RECORDS FOR THIS EXERCISE section start
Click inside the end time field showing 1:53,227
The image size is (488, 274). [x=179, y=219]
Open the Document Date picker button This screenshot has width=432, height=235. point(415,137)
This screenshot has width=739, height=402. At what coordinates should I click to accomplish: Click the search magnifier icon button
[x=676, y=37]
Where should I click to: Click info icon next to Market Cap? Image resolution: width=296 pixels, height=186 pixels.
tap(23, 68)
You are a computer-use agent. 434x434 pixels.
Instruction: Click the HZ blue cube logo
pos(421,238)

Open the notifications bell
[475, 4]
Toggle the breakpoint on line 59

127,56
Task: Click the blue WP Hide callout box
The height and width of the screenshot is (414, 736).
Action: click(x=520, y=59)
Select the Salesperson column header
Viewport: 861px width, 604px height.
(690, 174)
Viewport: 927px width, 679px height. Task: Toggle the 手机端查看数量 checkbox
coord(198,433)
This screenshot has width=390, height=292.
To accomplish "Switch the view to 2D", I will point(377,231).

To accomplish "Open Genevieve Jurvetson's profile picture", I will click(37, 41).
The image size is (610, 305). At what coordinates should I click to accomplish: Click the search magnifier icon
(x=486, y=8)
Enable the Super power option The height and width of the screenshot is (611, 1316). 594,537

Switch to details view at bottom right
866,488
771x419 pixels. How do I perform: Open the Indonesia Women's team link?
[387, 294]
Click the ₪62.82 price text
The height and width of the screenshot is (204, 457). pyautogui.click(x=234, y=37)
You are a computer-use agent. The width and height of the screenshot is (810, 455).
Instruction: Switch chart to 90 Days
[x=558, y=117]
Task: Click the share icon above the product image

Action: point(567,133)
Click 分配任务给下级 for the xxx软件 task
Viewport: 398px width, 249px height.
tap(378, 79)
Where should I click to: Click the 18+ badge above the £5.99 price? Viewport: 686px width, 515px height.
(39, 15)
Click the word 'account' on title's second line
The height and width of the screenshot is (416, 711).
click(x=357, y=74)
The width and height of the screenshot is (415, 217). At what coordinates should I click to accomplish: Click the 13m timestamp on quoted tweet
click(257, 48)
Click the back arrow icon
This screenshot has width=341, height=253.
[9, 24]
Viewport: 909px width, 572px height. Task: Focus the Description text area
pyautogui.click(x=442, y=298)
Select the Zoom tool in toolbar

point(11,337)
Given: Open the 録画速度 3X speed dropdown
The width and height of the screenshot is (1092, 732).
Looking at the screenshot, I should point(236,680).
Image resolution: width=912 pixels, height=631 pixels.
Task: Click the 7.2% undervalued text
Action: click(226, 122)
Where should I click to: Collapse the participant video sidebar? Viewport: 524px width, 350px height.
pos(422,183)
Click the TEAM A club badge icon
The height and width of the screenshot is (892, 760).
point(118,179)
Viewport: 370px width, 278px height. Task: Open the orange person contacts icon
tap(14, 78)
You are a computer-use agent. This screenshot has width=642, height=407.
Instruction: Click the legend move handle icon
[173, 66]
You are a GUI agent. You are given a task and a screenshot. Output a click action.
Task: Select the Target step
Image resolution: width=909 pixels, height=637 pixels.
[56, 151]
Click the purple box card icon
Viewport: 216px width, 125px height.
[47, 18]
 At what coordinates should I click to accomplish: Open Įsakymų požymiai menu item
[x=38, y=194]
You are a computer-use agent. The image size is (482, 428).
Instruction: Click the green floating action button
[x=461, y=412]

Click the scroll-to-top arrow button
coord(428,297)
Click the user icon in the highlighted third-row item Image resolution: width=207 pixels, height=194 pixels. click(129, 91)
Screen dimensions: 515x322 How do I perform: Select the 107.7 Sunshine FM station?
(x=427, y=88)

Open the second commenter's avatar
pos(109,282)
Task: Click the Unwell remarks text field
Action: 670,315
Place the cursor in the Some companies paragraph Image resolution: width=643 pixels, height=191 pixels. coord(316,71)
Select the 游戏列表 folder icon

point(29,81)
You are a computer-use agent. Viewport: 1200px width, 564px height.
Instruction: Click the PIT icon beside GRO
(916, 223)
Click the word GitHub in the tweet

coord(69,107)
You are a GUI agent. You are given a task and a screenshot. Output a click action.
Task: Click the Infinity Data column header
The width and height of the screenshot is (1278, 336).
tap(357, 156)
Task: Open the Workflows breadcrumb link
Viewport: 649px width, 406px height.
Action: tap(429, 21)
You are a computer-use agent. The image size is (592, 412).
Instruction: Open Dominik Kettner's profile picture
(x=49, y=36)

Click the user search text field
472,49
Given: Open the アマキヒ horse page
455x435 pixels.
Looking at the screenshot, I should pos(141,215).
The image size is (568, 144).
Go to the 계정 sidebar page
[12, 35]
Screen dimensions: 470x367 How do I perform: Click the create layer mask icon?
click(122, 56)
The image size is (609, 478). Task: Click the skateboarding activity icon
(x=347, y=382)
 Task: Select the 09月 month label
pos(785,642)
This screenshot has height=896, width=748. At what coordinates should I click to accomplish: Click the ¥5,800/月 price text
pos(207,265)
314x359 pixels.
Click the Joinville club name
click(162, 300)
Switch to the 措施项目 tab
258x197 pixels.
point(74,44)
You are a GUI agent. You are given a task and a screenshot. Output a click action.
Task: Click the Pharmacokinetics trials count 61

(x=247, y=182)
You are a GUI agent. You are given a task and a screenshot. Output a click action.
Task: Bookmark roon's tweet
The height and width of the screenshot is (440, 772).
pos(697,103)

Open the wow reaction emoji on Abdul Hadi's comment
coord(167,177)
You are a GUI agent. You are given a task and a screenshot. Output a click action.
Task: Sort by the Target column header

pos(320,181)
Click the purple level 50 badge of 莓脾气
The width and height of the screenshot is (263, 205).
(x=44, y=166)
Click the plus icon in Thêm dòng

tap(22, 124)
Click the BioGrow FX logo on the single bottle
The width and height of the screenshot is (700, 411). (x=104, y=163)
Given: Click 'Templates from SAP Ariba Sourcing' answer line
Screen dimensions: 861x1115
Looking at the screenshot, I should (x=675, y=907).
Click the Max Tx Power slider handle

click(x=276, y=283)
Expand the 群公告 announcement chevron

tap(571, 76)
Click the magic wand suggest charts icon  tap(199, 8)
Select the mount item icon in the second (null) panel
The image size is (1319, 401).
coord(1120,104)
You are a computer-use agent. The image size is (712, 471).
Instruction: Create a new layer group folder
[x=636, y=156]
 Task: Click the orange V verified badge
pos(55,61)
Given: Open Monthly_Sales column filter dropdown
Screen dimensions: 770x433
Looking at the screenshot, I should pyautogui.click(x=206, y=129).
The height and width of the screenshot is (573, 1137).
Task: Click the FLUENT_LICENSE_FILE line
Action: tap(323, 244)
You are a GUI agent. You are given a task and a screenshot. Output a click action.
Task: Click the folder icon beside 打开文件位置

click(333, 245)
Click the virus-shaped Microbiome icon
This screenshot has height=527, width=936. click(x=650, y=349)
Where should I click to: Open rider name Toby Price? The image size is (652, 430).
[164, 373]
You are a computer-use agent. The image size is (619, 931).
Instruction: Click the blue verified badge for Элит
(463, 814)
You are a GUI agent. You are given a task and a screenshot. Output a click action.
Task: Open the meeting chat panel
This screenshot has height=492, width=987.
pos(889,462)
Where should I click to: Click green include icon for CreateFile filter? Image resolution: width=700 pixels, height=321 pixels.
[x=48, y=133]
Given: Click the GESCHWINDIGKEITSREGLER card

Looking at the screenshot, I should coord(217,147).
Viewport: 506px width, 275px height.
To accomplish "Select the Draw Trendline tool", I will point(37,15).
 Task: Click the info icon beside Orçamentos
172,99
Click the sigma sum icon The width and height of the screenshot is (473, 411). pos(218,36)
RECORDS FOR THIS EXERCISE section end
GOAL OF THE EXERCISE: Every entry is to be repeated exactly as it stands.

SOLUTION TO THIS TASK:
Click inside the end time field showing 1:53,227
The image size is (488, 274). [x=179, y=219]
Open the Document Date picker button This screenshot has width=432, height=235. point(415,137)
This screenshot has width=739, height=402. At what coordinates should I click to accomplish: Click the search magnifier icon button
[x=676, y=37]
Where should I click to: Click info icon next to Market Cap? Image resolution: width=296 pixels, height=186 pixels.
tap(23, 68)
You are a computer-use agent. 434x434 pixels.
Instruction: Click the HZ blue cube logo
pos(421,238)

Open the notifications bell
[475, 4]
Toggle the breakpoint on line 59

127,56
Task: Click the blue WP Hide callout box
The height and width of the screenshot is (414, 736).
Action: click(x=520, y=59)
Select the Salesperson column header
Viewport: 861px width, 604px height.
(690, 174)
Viewport: 927px width, 679px height. Task: Toggle the 手机端查看数量 checkbox
coord(198,433)
This screenshot has width=390, height=292.
To accomplish "Switch the view to 2D", I will point(377,231).

To accomplish "Open Genevieve Jurvetson's profile picture", I will click(37, 41).
The image size is (610, 305). At what coordinates should I click to accomplish: Click the search magnifier icon
(x=486, y=8)
Enable the Super power option The height and width of the screenshot is (611, 1316). 594,537

Switch to details view at bottom right
866,488
771x419 pixels. How do I perform: Open the Indonesia Women's team link?
[387, 294]
Click the ₪62.82 price text
The height and width of the screenshot is (204, 457). pyautogui.click(x=234, y=37)
You are a computer-use agent. The width and height of the screenshot is (810, 455).
Instruction: Switch chart to 90 Days
[x=558, y=117]
Task: Click the share icon above the product image

Action: point(567,133)
Click 分配任务给下级 for the xxx软件 task
Viewport: 398px width, 249px height.
tap(378, 79)
Where should I click to: Click the 18+ badge above the £5.99 price? Viewport: 686px width, 515px height.
(39, 15)
Click the word 'account' on title's second line
The height and width of the screenshot is (416, 711).
click(x=357, y=74)
The width and height of the screenshot is (415, 217). At what coordinates should I click to accomplish: Click the 13m timestamp on quoted tweet
click(257, 48)
Click the back arrow icon
This screenshot has width=341, height=253.
[9, 24]
Viewport: 909px width, 572px height. Task: Focus the Description text area
pyautogui.click(x=442, y=298)
Select the Zoom tool in toolbar

point(11,337)
Given: Open the 録画速度 3X speed dropdown
The width and height of the screenshot is (1092, 732).
Looking at the screenshot, I should point(236,680).
Image resolution: width=912 pixels, height=631 pixels.
Task: Click the 7.2% undervalued text
Action: click(226, 122)
Where should I click to: Collapse the participant video sidebar? Viewport: 524px width, 350px height.
pos(422,183)
Click the TEAM A club badge icon
The height and width of the screenshot is (892, 760).
point(118,179)
Viewport: 370px width, 278px height. Task: Open the orange person contacts icon
tap(14, 78)
You are a computer-use agent. This screenshot has width=642, height=407.
Instruction: Click the legend move handle icon
[173, 66]
You are a GUI agent. You are given a task and a screenshot. Output a click action.
Task: Select the Target step
Image resolution: width=909 pixels, height=637 pixels.
[56, 151]
Click the purple box card icon
Viewport: 216px width, 125px height.
[47, 18]
 At what coordinates should I click to accomplish: Open Įsakymų požymiai menu item
[x=38, y=194]
You are a computer-use agent. The image size is (482, 428).
Instruction: Click the green floating action button
[x=461, y=412]

Click the scroll-to-top arrow button
coord(428,297)
Click the user icon in the highlighted third-row item Image resolution: width=207 pixels, height=194 pixels. click(129, 91)
Screen dimensions: 515x322 How do I perform: Select the 107.7 Sunshine FM station?
(x=427, y=88)

Open the second commenter's avatar
pos(109,282)
Task: Click the Unwell remarks text field
Action: 670,315
Place the cursor in the Some companies paragraph Image resolution: width=643 pixels, height=191 pixels. coord(316,71)
Select the 游戏列表 folder icon

point(29,81)
You are a computer-use agent. Viewport: 1200px width, 564px height.
Instruction: Click the PIT icon beside GRO
(916, 223)
Click the word GitHub in the tweet

coord(69,107)
You are a GUI agent. You are given a task and a screenshot. Output a click action.
Task: Click the Infinity Data column header
The width and height of the screenshot is (1278, 336).
tap(357, 156)
Task: Open the Workflows breadcrumb link
Viewport: 649px width, 406px height.
Action: tap(429, 21)
You are a computer-use agent. The image size is (592, 412).
Instruction: Open Dominik Kettner's profile picture
(x=49, y=36)

Click the user search text field
472,49
Given: Open the アマキヒ horse page
455x435 pixels.
Looking at the screenshot, I should pos(141,215).
The image size is (568, 144).
Go to the 계정 sidebar page
[12, 35]
Screen dimensions: 470x367 How do I perform: Click the create layer mask icon?
click(122, 56)
The image size is (609, 478). Task: Click the skateboarding activity icon
(x=347, y=382)
 Task: Select the 09月 month label
pos(785,642)
This screenshot has height=896, width=748. At what coordinates should I click to accomplish: Click the ¥5,800/月 price text
pos(207,265)
314x359 pixels.
Click the Joinville club name
click(162, 300)
Switch to the 措施项目 tab
258x197 pixels.
point(74,44)
You are a GUI agent. You are given a task and a screenshot. Output a click action.
Task: Click the Pharmacokinetics trials count 61

(x=247, y=182)
You are a GUI agent. You are given a task and a screenshot. Output a click action.
Task: Bookmark roon's tweet
The height and width of the screenshot is (440, 772).
pos(697,103)

Open the wow reaction emoji on Abdul Hadi's comment
coord(167,177)
You are a GUI agent. You are given a task and a screenshot. Output a click action.
Task: Sort by the Target column header

pos(320,181)
Click the purple level 50 badge of 莓脾气
The width and height of the screenshot is (263, 205).
(x=44, y=166)
Click the plus icon in Thêm dòng

tap(22, 124)
Click the BioGrow FX logo on the single bottle
The width and height of the screenshot is (700, 411). (x=104, y=163)
Given: Click 'Templates from SAP Ariba Sourcing' answer line
Screen dimensions: 861x1115
Looking at the screenshot, I should (x=675, y=907).
Click the Max Tx Power slider handle

click(x=276, y=283)
Expand the 群公告 announcement chevron

tap(571, 76)
Click the magic wand suggest charts icon  tap(199, 8)
Select the mount item icon in the second (null) panel
The image size is (1319, 401).
coord(1120,104)
You are a computer-use agent. The image size is (712, 471).
Instruction: Create a new layer group folder
[x=636, y=156]
 Task: Click the orange V verified badge
pos(55,61)
Given: Open Monthly_Sales column filter dropdown
Screen dimensions: 770x433
Looking at the screenshot, I should pyautogui.click(x=206, y=129).
The height and width of the screenshot is (573, 1137).
Task: Click the FLUENT_LICENSE_FILE line
Action: tap(323, 244)
You are a GUI agent. You are given a task and a screenshot. Output a click action.
Task: Click the folder icon beside 打开文件位置

click(333, 245)
Click the virus-shaped Microbiome icon
This screenshot has height=527, width=936. click(x=650, y=349)
Where should I click to: Open rider name Toby Price? The image size is (652, 430).
[164, 373]
You are a computer-use agent. The image size is (619, 931).
Instruction: Click the blue verified badge for Элит
(463, 814)
You are a GUI agent. You are given a task and a screenshot. Output a click action.
Task: Open the meeting chat panel
This screenshot has height=492, width=987.
pos(889,462)
Where should I click to: Click green include icon for CreateFile filter? Image resolution: width=700 pixels, height=321 pixels.
[x=48, y=133]
Given: Click the GESCHWINDIGKEITSREGLER card

Looking at the screenshot, I should coord(217,147).
Viewport: 506px width, 275px height.
To accomplish "Select the Draw Trendline tool", I will point(37,15).
 Task: Click the info icon beside Orçamentos
172,99
Click the sigma sum icon The width and height of the screenshot is (473, 411). pos(218,36)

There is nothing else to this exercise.